Extract provided -
__________

New South Wales Heritage Register
- Official name: Woy Woy Railway Tunnel
- Criteria: a., c., e., f., g.
- Designated: 28 June 2013
- Reference no.: 01835

= Woy Woy Tunnel =

Railway tunnel in New South Wales, Australia

The Woy Woy railway tunnel is a heritage-listed railway tunnel located between Wondabyne and Woy Woy stations on the Main Northern railway line in New South Wales, Australia. The dual-track 1 mile 4 ch tunnel was opened on 16 January 1888. It was added to the New South Wales State Heritage Register on 28 June 2013.

==Description==

Woy Woy Tunnel is a 1 mile 4 ch double track railway tunnel passing beneath a sandstone ridge between Brisbane Water and Mullet Creek. The tunnel is of brick construction throughout. The tunnel was originally built for double track service and thus did not require widening when the line was duplicated in 1906. The brick portals feature a brick string course, but are otherwise plain. The tunnel is horseshoe shaped, straight and has an average 1 in 150 gradient. There is a long cutting in bedrock leading to both portals.

At the time of its completion in 1888, the tunnel was the longest railway tunnel in Australia.

__________

Source material -
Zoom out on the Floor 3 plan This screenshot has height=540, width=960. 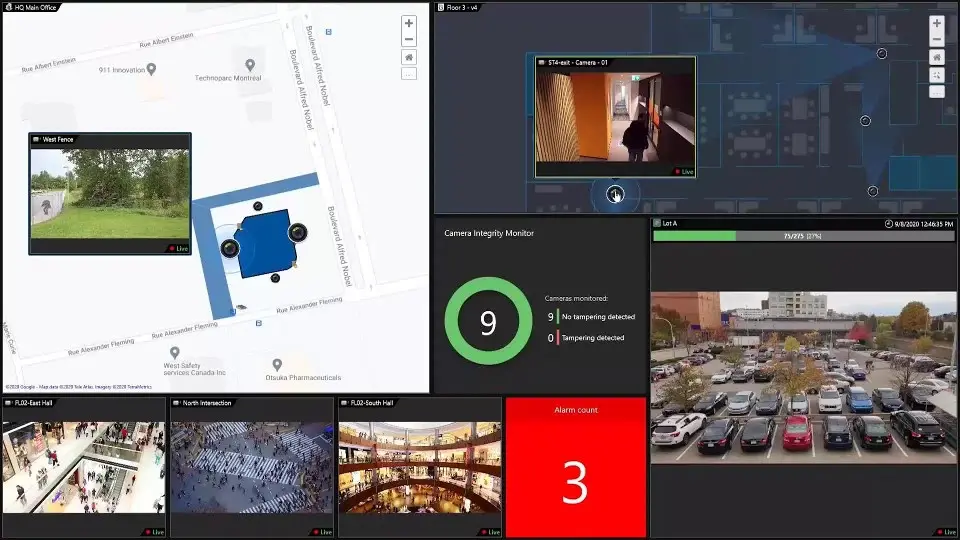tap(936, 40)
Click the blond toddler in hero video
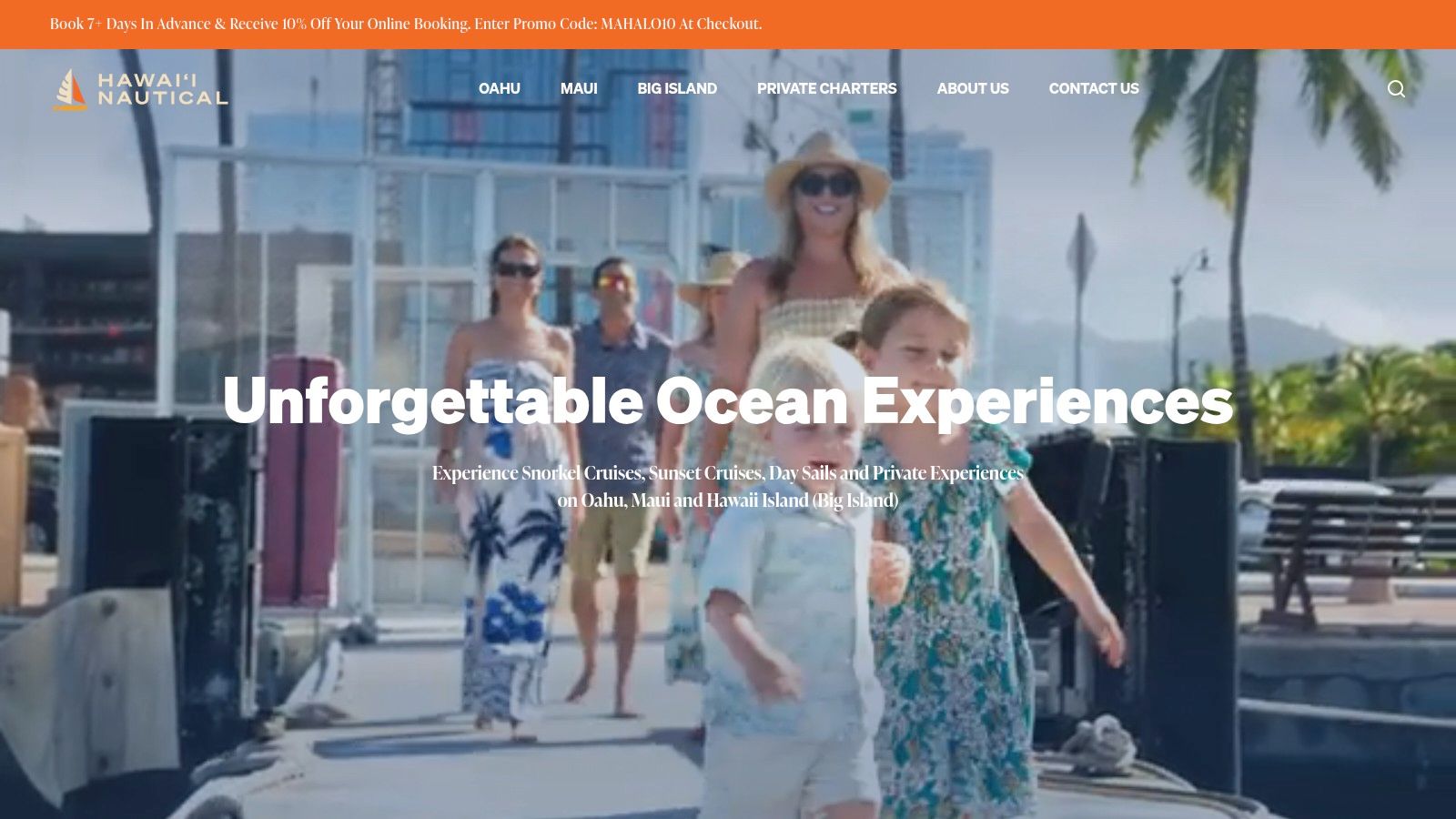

__________

Problems to solve -
1 > In the Woy Woy Tunnel text, on what date did the tunnel open?
2 > Give every heritage register criterion listed in the Woy Woy Tunnel text.
3 > Carry on the Woy Woy Tunnel text, starting after its last sentence.

Answer section -
1 > 16 January 1888

2 > a., c., e., f., g.

3 >
==Construction history==
Construction commenced on 1 March 1884. There was a breaking through ceremony on 17 July 1886; and the official opening was held on 16 January 1888. During construction the tunnel entrance had a crimson streamer stretched across it with the Latin phrase Labor omnia vincit, meaning, Hard work conquers all. A 600 ft hill rises above the tunnel. Construction took place without cessation, night and day, excepting only upon Sundays; and approximately 300 men were employed in the excavation works; and over 100 ST of gunpowder and 10 ST of dynamite. Perforation work for the tunnel was provided by ten percussion rock-drills using compressed air obtained from a 40 hp engine. Approximately 124,500 cuyd of rock were excavated and approximately 10,000,000 bricks were laid, supplied by Gore Hill Brickworks. A local shipbuilder and shipowner, Rock Davis, was given the task of transporting, over the water, the bricks for the tunnel lining. No less than 10,000 cement casks were used.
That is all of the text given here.